> [DATASET EXTRACT]:
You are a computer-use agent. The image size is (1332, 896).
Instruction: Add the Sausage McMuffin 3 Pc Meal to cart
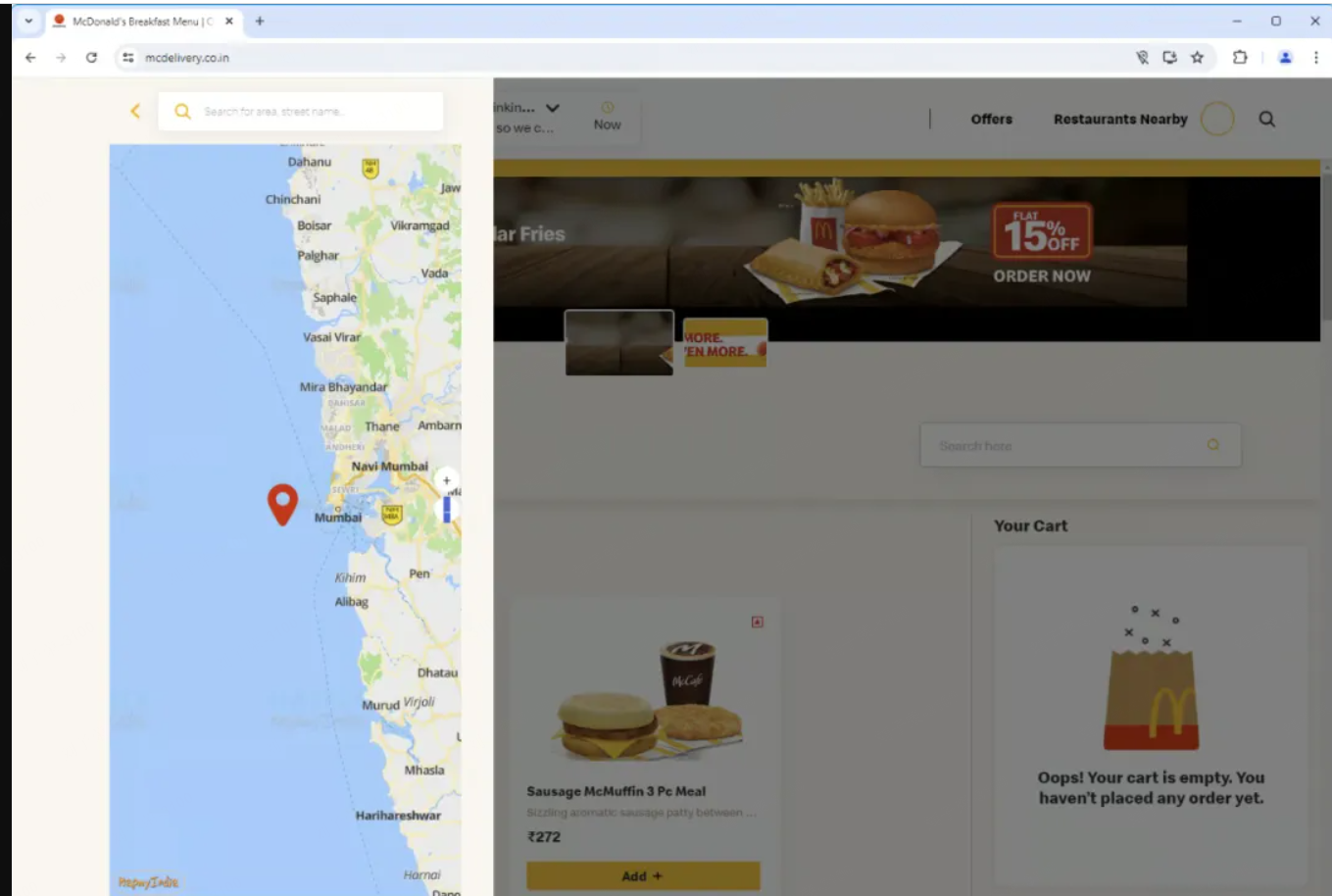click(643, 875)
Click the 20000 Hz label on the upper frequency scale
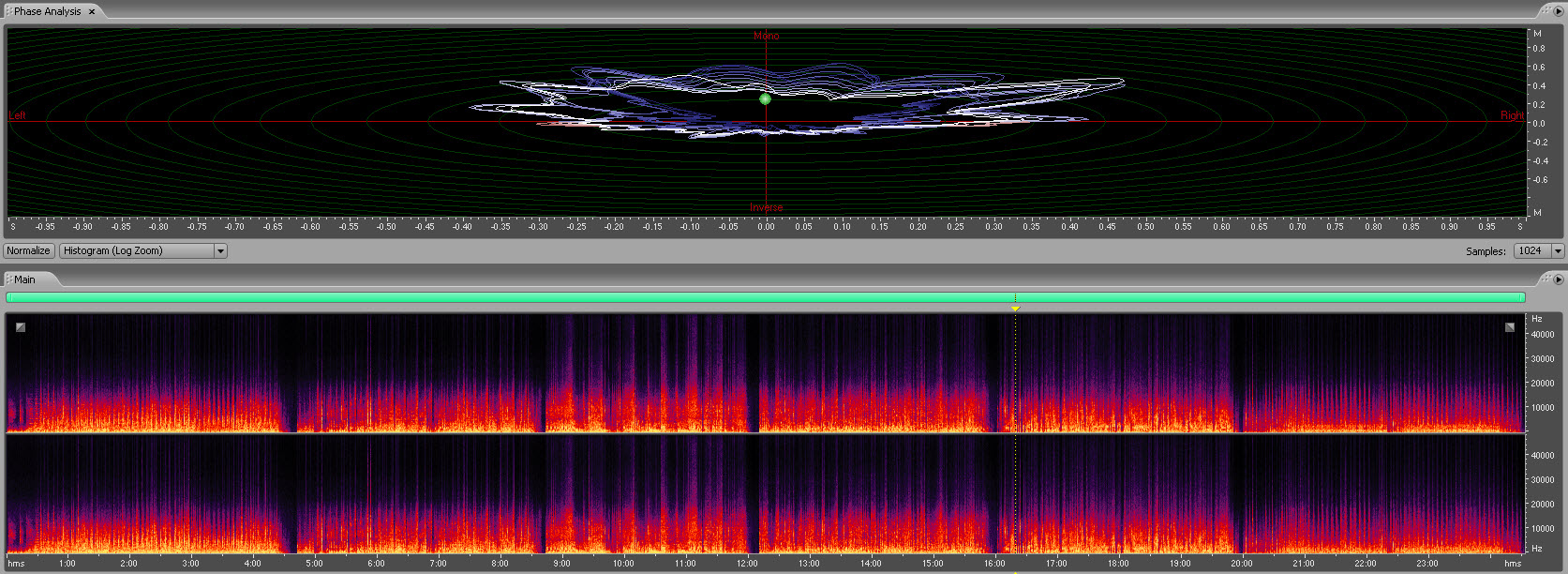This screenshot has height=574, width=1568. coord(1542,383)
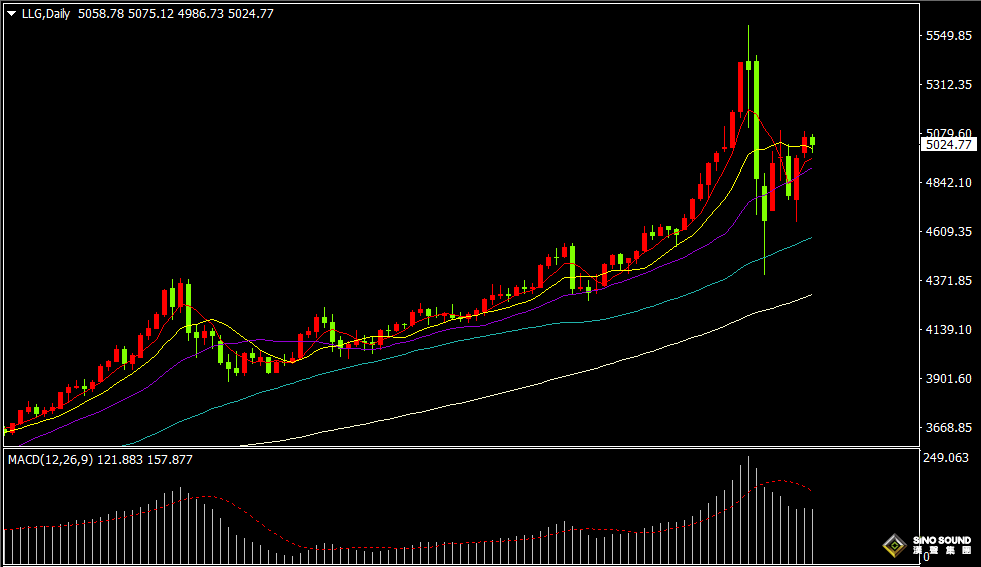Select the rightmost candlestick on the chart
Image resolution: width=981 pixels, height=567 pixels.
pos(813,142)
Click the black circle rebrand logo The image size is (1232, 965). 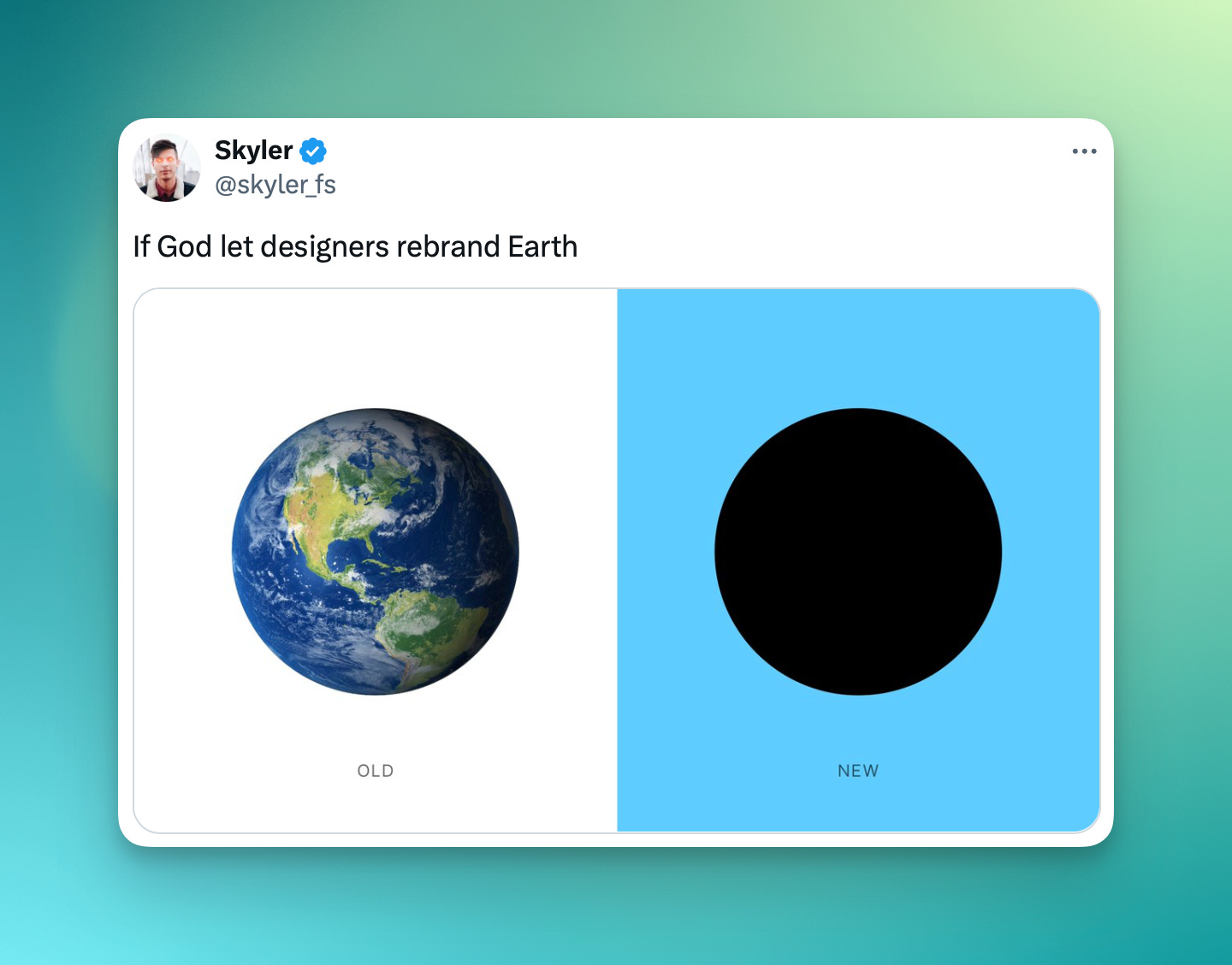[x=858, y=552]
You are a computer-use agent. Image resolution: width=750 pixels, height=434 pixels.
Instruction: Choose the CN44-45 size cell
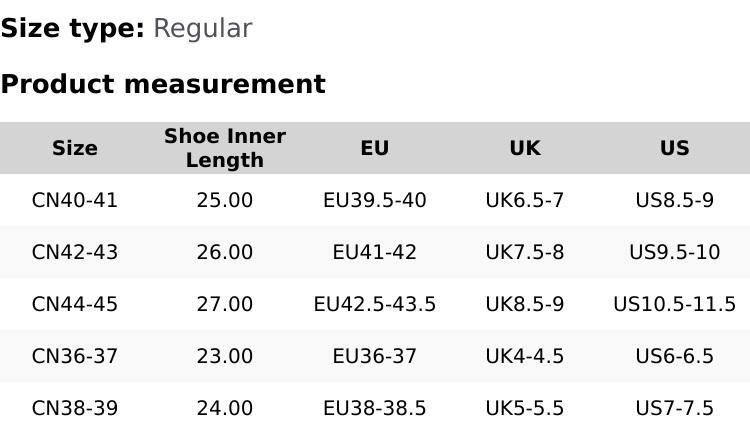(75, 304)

> [ABOUT THIS EXERCISE]:
In the entries above, find the line containing "You are a computer-use agent. Image"; transcribe exactly that line and every line after it through the end, and only those, omitting pictures.

> [SOLUTION]:
You are a computer-use agent. Image resolution: width=750 pixels, height=434 pixels.
Instruction: Choose the CN44-45 size cell
(75, 304)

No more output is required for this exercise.